-
Notifications
You must be signed in to change notification settings - Fork 38
Description
Describe the bug
Hi,
I wanted to play around with the initial "LLM Pre-training Single Node" example.
I am using recent 6c38eae commit of AutoModel
Steps/Code to reproduce bug
I ran it with the following command:
uv run torchrun --nproc-per-node=1 examples/llm_pretrain/pretrain.py -c examples/llm_pretrain/nanogpt_pretrain.yamlUnfortunately, I am getting the following error:
2025-12-09 23:16:24 | INFO | nemo_automodel.components.distributed.fsdp2 | World size is 1, skipping parallelization.

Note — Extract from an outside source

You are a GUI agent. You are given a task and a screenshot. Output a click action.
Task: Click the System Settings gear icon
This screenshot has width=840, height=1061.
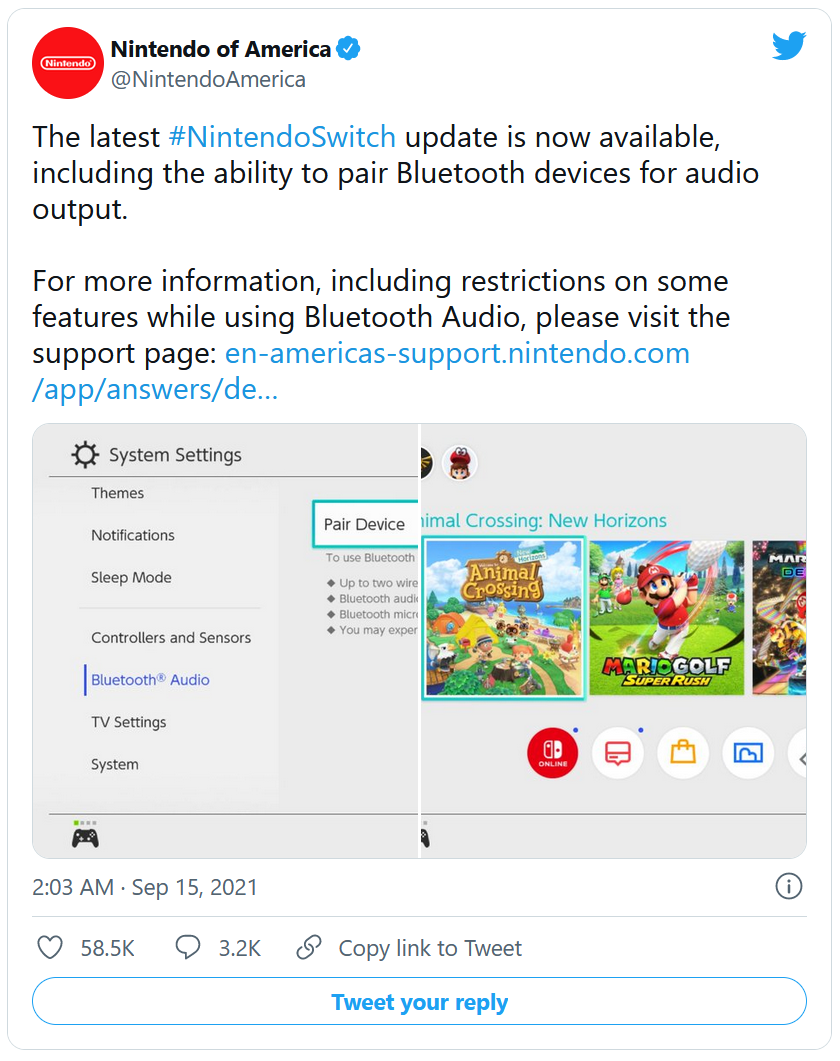click(85, 455)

[rank0]: Traceback (most recent call last):
[rank0]: File "/home/stefan/Repositories/Automodel/examples/llm_pretrain/pretrain.py", line 37, in <module>
[rank0]: main()
[rank0]: File "/home/stefan/Repositories/Automodel/examples/llm_pretrain/pretrain.py", line 32, in main
[rank0]: recipe.setup()
[rank0]: File "/home/stefan/Repositories/Automodel/nemo_automodel/recipes/llm/train_ft.py", line 984, in setup
[rank0]: model, model_state_dict_keys, self.optimizer, self.loss_fn, self.param_info = build_model_and_optimizer(
[rank0]: ^^^^^^^^^^^^^^^^^^^^^^^^^^
[rank0]: File "/home/stefan/Repositories/Automodel/nemo_automodel/recipes/llm/train_ft.py", line 313, in build_model_and_optimizer
[rank0]: checkpointer.load_base_model(
[rank0]: File "/home/stefan/Repositories/Automodel/nemo_automodel/components/checkpoint/checkpointing.py", line 368, in load_base_model
[rank0]: assert model_name is not None, "model_name is required when loading base model"
[rank0]: ^^^^^^^^^^^^^^^^^^^^^^
[rank0]: AssertionError: model_name is required when loading base model
Expected behavior
Training should not fail, and a base model should not be needed, as the example shows a pretraining from scratch.
Additional context
I debugged that case a bit, and found out the following:
Automodel/nemo_automodel/recipes/llm/train_ft.py
Lines 984 to 1003 in 6c38eae
| model, model_state_dict_keys, self.optimizer, self.loss_fn, self.param_info = build_model_and_optimizer( | |
| self.dist_env.device, | |
| self.cfg.model, | |
| self.cfg.optimizer, | |
| self.peft_config, | |
| self.model_wrapper, | |
| has_packed_sequence=self.cfg.get("packed_sequence.packed_sequence_size", 0) > 0, | |
| seed=self.cfg.get("seed", 42), | |
| tp_size=self.cfg.get("distributed.tp_size", 1), | |
| cp_size=self.cfg.get("distributed.cp_size", 1), | |
| cfg_fp8=self.cfg.get("fp8", None), | |
| cfg_compile=self.cfg.get("compile", None), | |
| cfg_quantization=self.cfg.get("quantization", None), | |
| cfg_qat=self.cfg.get("qat", None), | |
| autopipeline=autopipeline, | |
| loss_fn=self.loss_fn, | |
| parallelize_fn=parallelize_fn, | |
| load_base_model=self.cfg.get("checkpoint.load_base_model", True), | |
| checkpointer=self.checkpointer, | |
| ) |
Interesting line is:
load_base_model=self.cfg.get("checkpoint.load_base_model", True),
So when the checkpoint.load_base_model configuration key is not set, it will fallback to True. Then I checked the configuration file located under examples/llm_pretrain/nanogpt_pretrain.yaml and indeed, there's no configuration option.
I manually added:
checkpoint:
load_base_model: falseAnd the bug could be resolved.
So maybe the configuration file of this example should be extended or the default value should be set to False in nemo_automodel/recipes/llm/train_ft.py (this could have unwanted side effects...).